● INFORMATION GIVEN:
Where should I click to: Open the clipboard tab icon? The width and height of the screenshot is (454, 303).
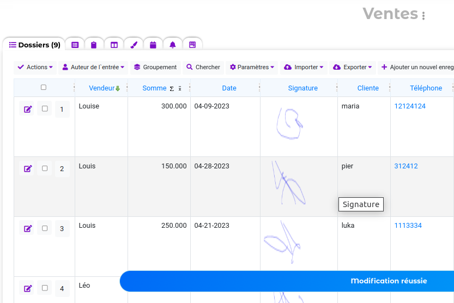pos(94,45)
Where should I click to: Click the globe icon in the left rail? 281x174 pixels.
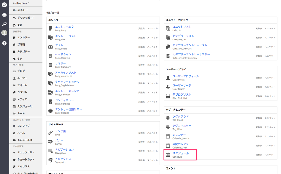pos(4,15)

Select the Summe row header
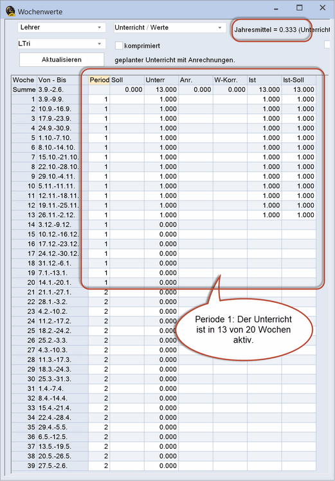24,89
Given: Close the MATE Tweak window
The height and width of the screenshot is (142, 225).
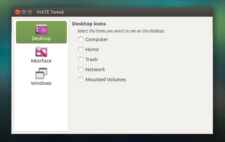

● EXERCISE:
If pictures appear in the data, do not print them; repeat the rest exactly.

● EXERCISE ANSWER:
Where should I click to: Open the clipboard tab icon? The width and height of the screenshot is (454, 303).
pos(94,45)
Where should I click to: Click the globe icon in the left rail? 281x174 pixels.
pos(4,15)

Select the Summe row header
24,89
Given: Close the MATE Tweak window
The height and width of the screenshot is (142, 225).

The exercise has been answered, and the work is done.